The colonel’s old batman answered the door, took Dilger’s hat and coat and, with bowed head, informed him that the mistress had retired to her chamber. Colonel Lamey was still at the Front. A stuttering fire in the drawing room had barely taken the edge off the chill. The burgundy curtains were closed and had been for days, the room harshly lit by new electric wall sconces. In Dilger’s absence, his sister had stopped the large mantel clock. The silence was complete. Through the prism of grief the house was taking on a subtle new aspect, sad memories clinging to familiar objects like a film of dust. A few months before, his nephew Peter had perched on the couch by the fire with a glass of champagne.
‘A toast to victory!’ the colonel had said, his hand on his son’s shoulder. Cheers for the young soldier, good-humoured teasing, tears on the cheeks of his mother, Elizabeth.
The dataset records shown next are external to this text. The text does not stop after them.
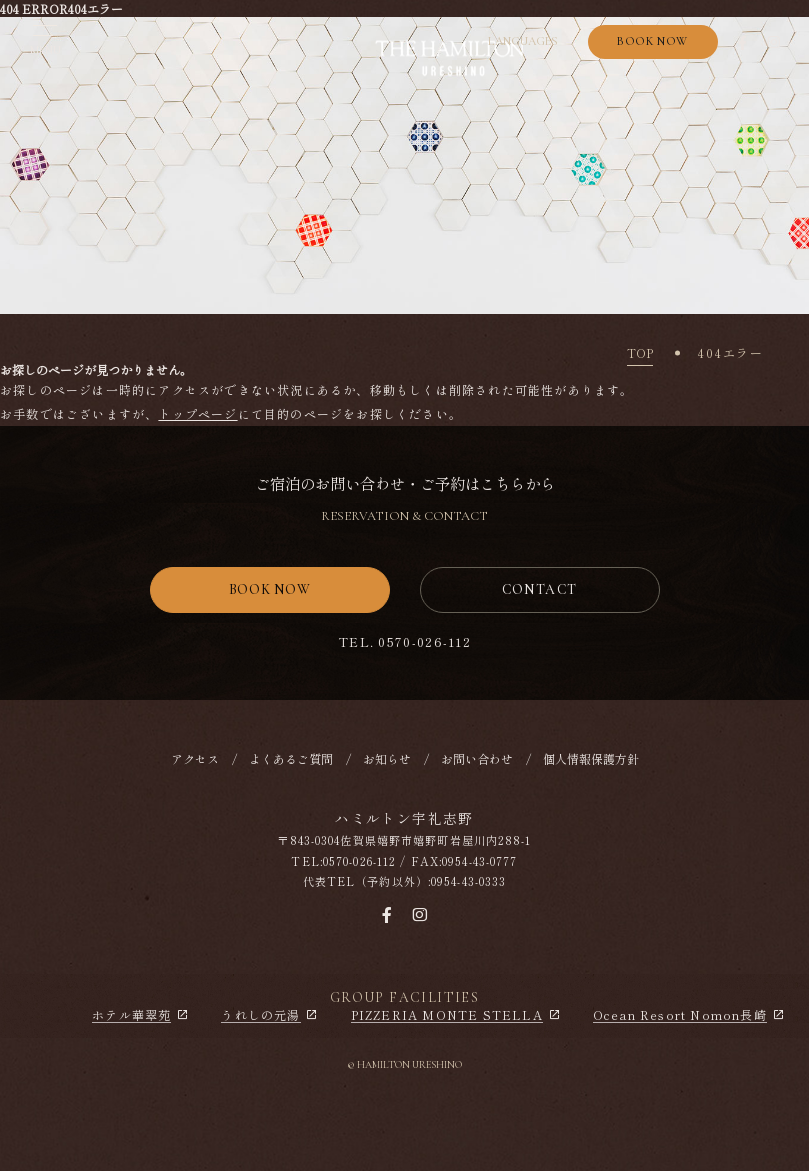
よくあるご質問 (291, 758)
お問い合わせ (477, 758)
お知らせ (387, 758)
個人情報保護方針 (591, 758)
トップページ (197, 413)
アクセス (195, 758)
The parcel with Peter’s personal effects was lying on an occasional table between the windows. Elizabeth was refusing to touch it. With small, light steps lest he make a noise that she would deem in the madness of grief to be disrespectful, he walked to the table, picked up the parcel and tore it open. Peter’s service revolver, a pipe and tobacco pouch, some leather gloves, his green silk scarf — a present from his mother — and some mud-stained letters and photographs. One of the photographs had been taken on the farm of Dilger’s father in Virginia. Peter had an arm about Anton’s shoulders, his head thrown back in laughter. Like brothers. Dilger’s gaze drifted to the pier glass above the table. They had the same high forehead and long face, and the strong Dilger jaw with the curious dimple in the chin. He picked up Peter’s scarf and pressed it to his face. There was still a trace of his sister’s perfume. What would my father, the old cavalryman, have thought? he wondered. He would have been proud of his grandson, Peter. What would he have wished of his son? The course Dilger had plotted to this point in his life had been easy. But his family’s grief, this Count — Nadolny — he had been snatched up in the confusing current of the times, inclination, duty, conscience pulling him to different shores.
‘Anton, what are you doing?’
His sister Elizabeth was watching him from the door.
‘Thinking of Father. I opened this…’ and he showed her the scarf. She looked at him, wide eyes ringed with shadow, then turned her face to the side and he could see that she was on the point of breaking. He moved quickly to her and held her shaking shoulder and she took the scarf from him. ‘Anton, what will become of me… how can I… oh God, why…’
As she sobbed against his chest he asked himself again: ‘Why me?’ But he knew the answer: ‘Because you are an American.’ The Count had slipped from German to speak the words very precisely in English, leaning forward with his gaze fixed on Dilger’s face, elbow on the table, right hand balled in a fist. ‘You are a German and American doctor, but we need you to be an American.’